In Q3 2024, Riyadh’s office market will see strong demand and rental growth

In Q3 2024, Riyadh's office market will see strong demand and rental growth

According to a survey released on Wednesday, the office market in Riyadh is expanding rapidly due to increased demand and a notable increase in rental prices.

According to Savills’ Q3 2024 Riyadh Office Market study, the city’s deliberate attempts to diversify its economy, particularly through the growth of the non-oil sector, have made Riyadh a major commercial hub that draws a constant stream of foreign corporations.

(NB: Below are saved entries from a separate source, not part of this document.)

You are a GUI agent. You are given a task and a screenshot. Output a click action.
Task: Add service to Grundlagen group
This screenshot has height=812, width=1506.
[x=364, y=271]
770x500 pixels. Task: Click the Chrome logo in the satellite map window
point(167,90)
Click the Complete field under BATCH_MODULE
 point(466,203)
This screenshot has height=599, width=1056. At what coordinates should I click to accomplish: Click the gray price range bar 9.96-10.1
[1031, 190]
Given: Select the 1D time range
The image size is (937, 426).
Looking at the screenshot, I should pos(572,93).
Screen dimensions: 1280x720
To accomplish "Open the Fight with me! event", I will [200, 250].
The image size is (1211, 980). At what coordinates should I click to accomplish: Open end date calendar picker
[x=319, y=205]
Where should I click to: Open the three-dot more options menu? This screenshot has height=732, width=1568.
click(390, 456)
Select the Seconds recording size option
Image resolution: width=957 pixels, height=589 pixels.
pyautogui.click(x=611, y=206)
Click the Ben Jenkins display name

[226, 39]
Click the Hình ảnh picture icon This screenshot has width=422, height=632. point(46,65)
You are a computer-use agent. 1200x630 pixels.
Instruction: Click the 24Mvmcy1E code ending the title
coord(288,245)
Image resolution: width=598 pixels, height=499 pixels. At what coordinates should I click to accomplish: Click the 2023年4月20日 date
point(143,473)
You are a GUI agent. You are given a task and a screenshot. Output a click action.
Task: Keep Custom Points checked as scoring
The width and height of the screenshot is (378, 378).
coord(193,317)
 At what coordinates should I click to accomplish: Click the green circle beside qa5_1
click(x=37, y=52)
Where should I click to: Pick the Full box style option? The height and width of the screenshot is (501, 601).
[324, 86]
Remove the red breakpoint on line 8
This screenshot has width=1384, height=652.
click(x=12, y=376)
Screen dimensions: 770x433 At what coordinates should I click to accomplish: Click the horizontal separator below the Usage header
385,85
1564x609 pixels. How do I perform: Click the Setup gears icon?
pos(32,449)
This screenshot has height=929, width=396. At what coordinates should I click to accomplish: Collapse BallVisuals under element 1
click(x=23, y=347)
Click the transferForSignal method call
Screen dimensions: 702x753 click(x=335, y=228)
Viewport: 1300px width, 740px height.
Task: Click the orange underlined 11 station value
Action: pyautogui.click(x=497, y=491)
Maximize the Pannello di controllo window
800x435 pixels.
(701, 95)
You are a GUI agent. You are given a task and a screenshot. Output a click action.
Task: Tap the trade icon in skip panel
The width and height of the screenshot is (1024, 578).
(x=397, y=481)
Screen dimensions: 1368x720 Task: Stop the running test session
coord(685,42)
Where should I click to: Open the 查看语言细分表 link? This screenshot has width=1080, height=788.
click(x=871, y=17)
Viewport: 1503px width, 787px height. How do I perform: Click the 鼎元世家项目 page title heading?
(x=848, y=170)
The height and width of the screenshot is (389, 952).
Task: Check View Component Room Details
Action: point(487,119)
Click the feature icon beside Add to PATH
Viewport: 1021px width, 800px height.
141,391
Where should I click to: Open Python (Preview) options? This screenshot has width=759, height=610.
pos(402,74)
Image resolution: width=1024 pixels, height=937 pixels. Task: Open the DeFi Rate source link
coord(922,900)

With Grade A premises exceeding 98%, the city’s office market saw remarkable occupancy rates, indicating a strong demand for prime office properties. The average rental price of Grade A office space has increased significantly over the past year, with hikes of up to 19% in certain major districts. This consistent increase highlights Riyadh’s appeal in several important industries, such as technology, media, and telecommunications (TMT), which accounted for 40% of leasing activity. The consulting and fast-moving consumer goods (FMCG) sectors came in second and third, at 20% for each.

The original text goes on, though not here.